PROBLEM SET
A) Copy the stretch of the Jesus Christ Superstar essay from "We’re here. We" through "wrap things up." word for word.
B) Answer these from the Jesus Christ Superstar essay:
(i) In what year was the film released?
(ii) Where did the writer see it live?
(iii) How long did the writer stay in Istanbul?
C) Pick up the Jesus Christ Superstar essay after its last sentence and keep writing it.

We’re here. We made it. Good Friday. The eighth and final Jesus movie of this Lenten cinema series. It’s also my favorite one. I have loved this movie from the first time I saw it. I love its soundtrack. I probably have most of the songs memorized. I saw it live at the Paramount Theatre in Seattle. Jesus Christ Superstar. One of the most iconic musicals ever created. Especially after last week’s horror show of a film, this one was a real treat to wrap things up.
It took me a while to settle on the subtitle for this film. The other seven came easily, but not this one. At first it was The Hippie Rock Opera Jesus Movie. Jesus Christ Superstar, having been released in 1973, is chock full of hippies. I then moved on to The Groovy Jesus Movie. Accurate. It’s definitely a groovy addition to the pantheon of Jesus movies. There are a lot of groovy things in this adaptation: hair, clothes, makeup, costumes. And especially the music. But there was something else missing. It’s more than just a groovy movie. It’s also very anti. Anti-war. Anti-colonial. Anti-occupation. Anti-imperialist. It presents an ancient story told through the lens of 1970s grooviness — hippies and rock music — that would have been very much a political statement against the status quo in 1973. That era was the height of the backlash to the Vietnam War in the United States. Jesus Christ Superstar made an ancient story relevant to a younger audience in a language they spoke.
After finishing up my second stay in South Korea in early 2014, I decided to go backpacking alone for six months around the Middle East and Europe. I first headed to Istanbul for three weeks followed by just over a month in Israel and Palestine. I wrote about some of my experiences working in a small hostel in Old City Nazareth in the second instalment of this series, The Savior: The Palestinian Jesus Movie. Since I was living right in the historical center of the city, I was very close to its main Catholic and Orthodox churches. The Basilica of the Annunciation is allegedly built over the ancient house where Maryam lived and is just a short walk from what is known as Mary’s Well. All around the interior walls of the church were pieces of artwork depicting Mary and Jesus. This isn’t all that unique for a Catholic church, but it was who had created them and how they were shown that was interesting. Each piece had been made by an artist from a particular country and the subjects were depicted as if they too were from that country and culture. The stylistic choices, the physical appearance of Jesus and Mary, their clothing, the written languages used, all of these were specific to China or Guatemala or Ukraine or Malta or dozens of other countries. It was like seeing the same story in a new way, through someone else’s eyes. Someone who is very different and has a distinct background, language, and culture from my own.

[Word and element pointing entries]
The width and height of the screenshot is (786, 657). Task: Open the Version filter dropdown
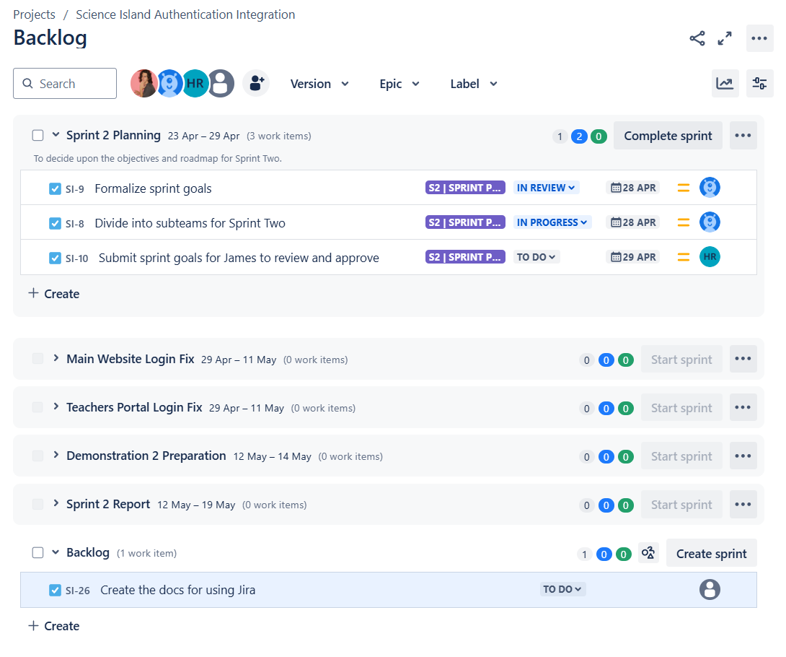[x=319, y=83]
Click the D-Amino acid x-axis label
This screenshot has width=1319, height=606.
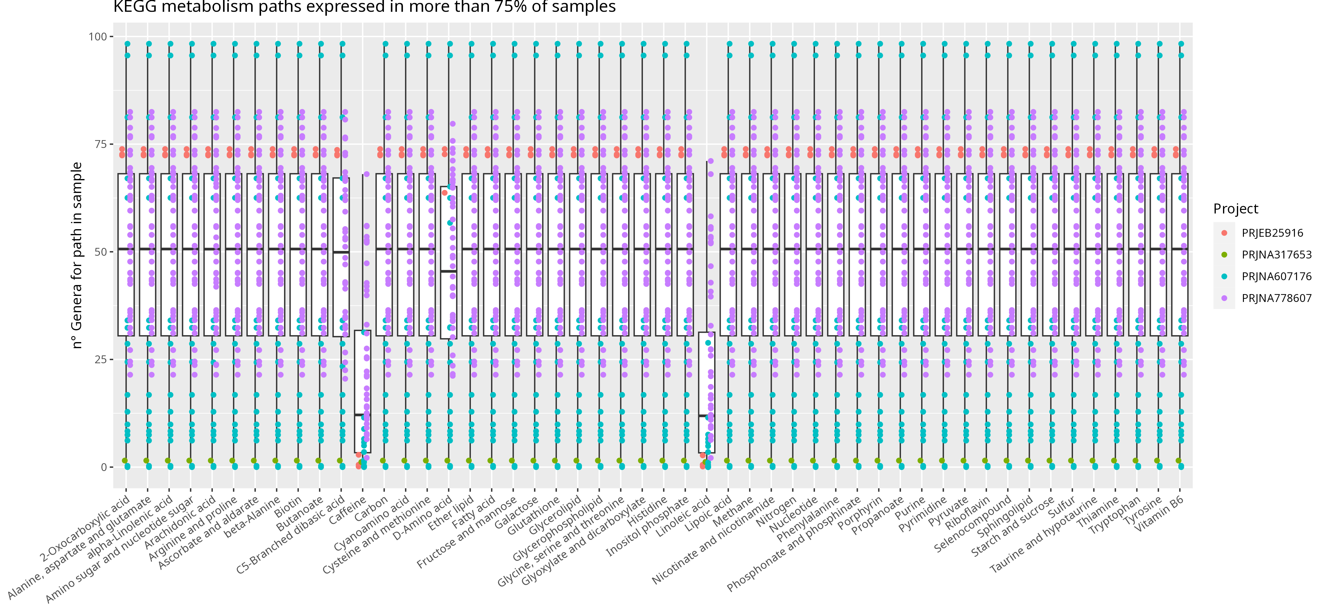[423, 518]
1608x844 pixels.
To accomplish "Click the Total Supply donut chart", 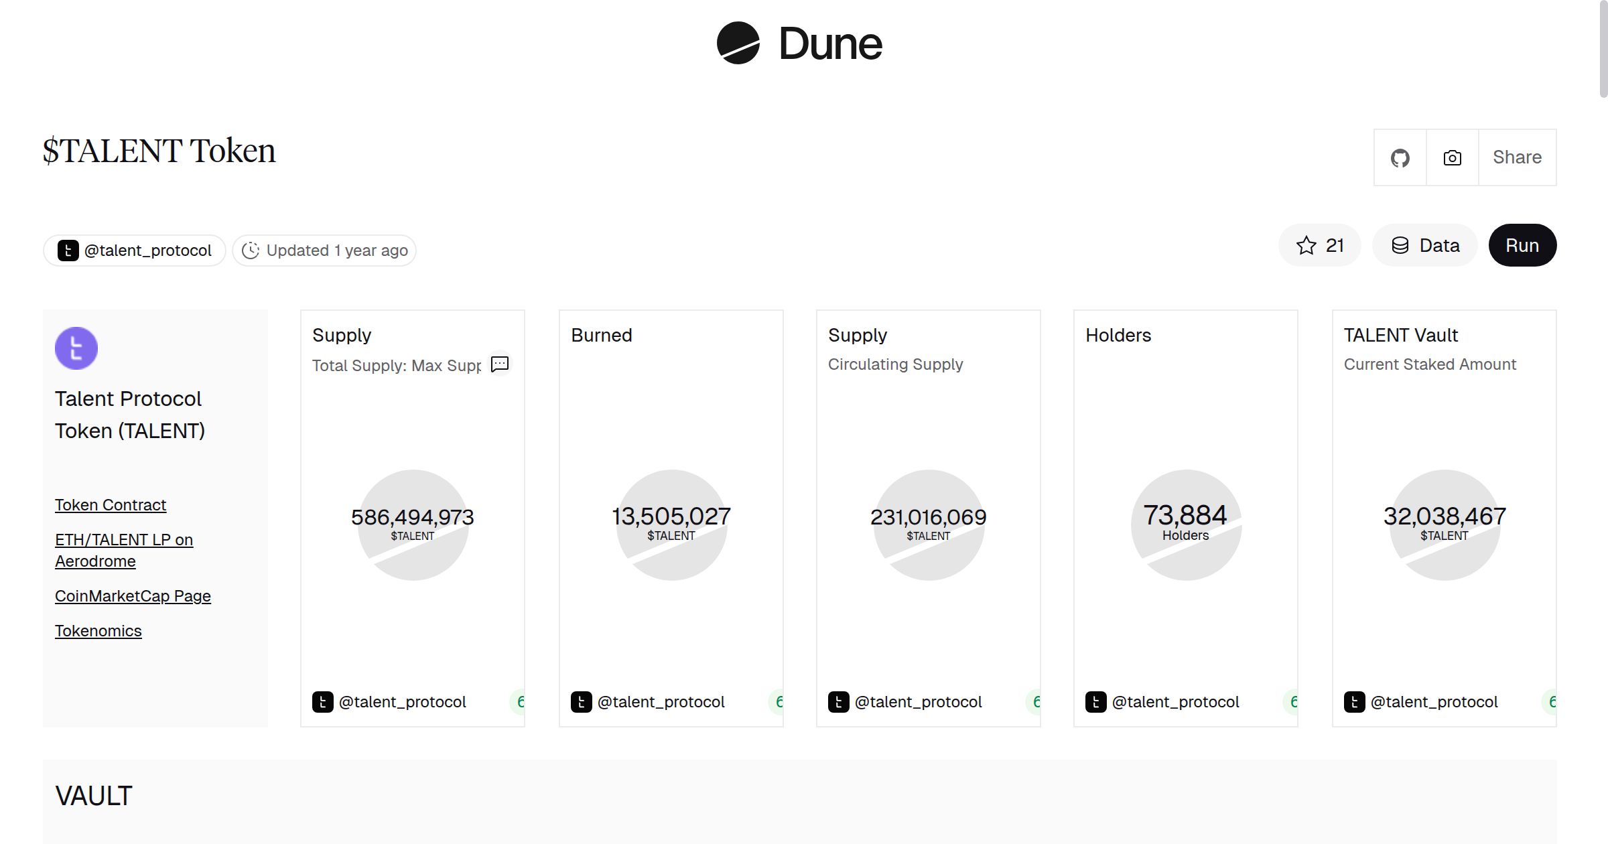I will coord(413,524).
...
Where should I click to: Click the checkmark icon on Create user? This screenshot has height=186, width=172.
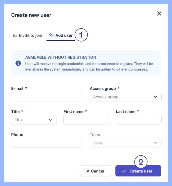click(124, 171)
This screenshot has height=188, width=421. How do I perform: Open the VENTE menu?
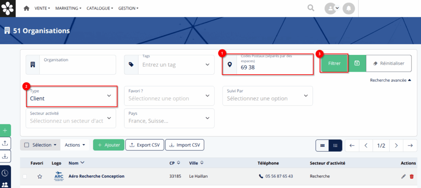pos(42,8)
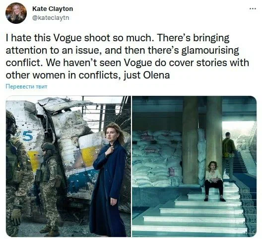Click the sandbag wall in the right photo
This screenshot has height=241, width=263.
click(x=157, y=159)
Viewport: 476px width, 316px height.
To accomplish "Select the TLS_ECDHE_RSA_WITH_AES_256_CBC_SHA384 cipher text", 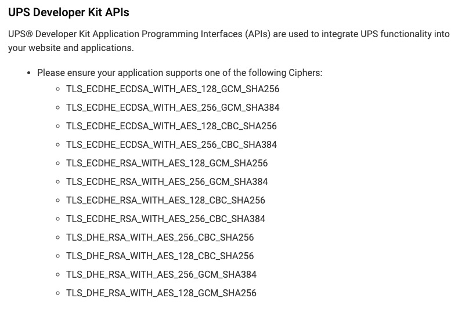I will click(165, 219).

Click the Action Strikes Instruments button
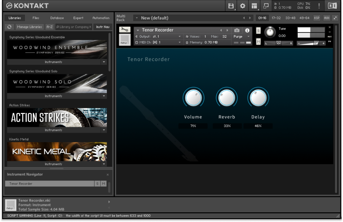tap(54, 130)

ANSWER LIST
A)
We’re here. We made it. Good Friday. The eighth and final Jesus movie of this Lenten cinema series. It’s also my favorite one. I have loved this movie from the first time I saw it. I love its soundtrack. I probably have most of the songs memorized. I saw it live at the Paramount Theatre in Seattle. Jesus Christ Superstar. One of the most iconic musicals ever created. Especially after last week’s horror show of a film, this one was a real treat to wrap things up.

B)
(i) 1973
(ii) At the Paramount Theatre in Seattle
(iii) Three weeks

C)
Just as seeing something familiar in a different way can bring a new perspective, reading can do the same thing. A while back, I bought a somewhat unusual new translation of the New Testament. First Nations Version: An Indigenous Translation of the New Testament. The wording, the names, the culture, and certain aspects of the story have been translated and adapted in a way that incorporates and celebrates facets of Native American and First Nations history and culture into this universal story. Each person is given a more appropriate Native name with their English names in parentheses. Mary is referred to as Bitter Tears. Jesus is Creator Sets Free. It’s a new way to read an old story. Not changing the meaning, but making it more accessible to a wider audience. Incorporating universal themes, philosophies, truths, religions, and myths into a woven tapestry of human threads from many corners of the world.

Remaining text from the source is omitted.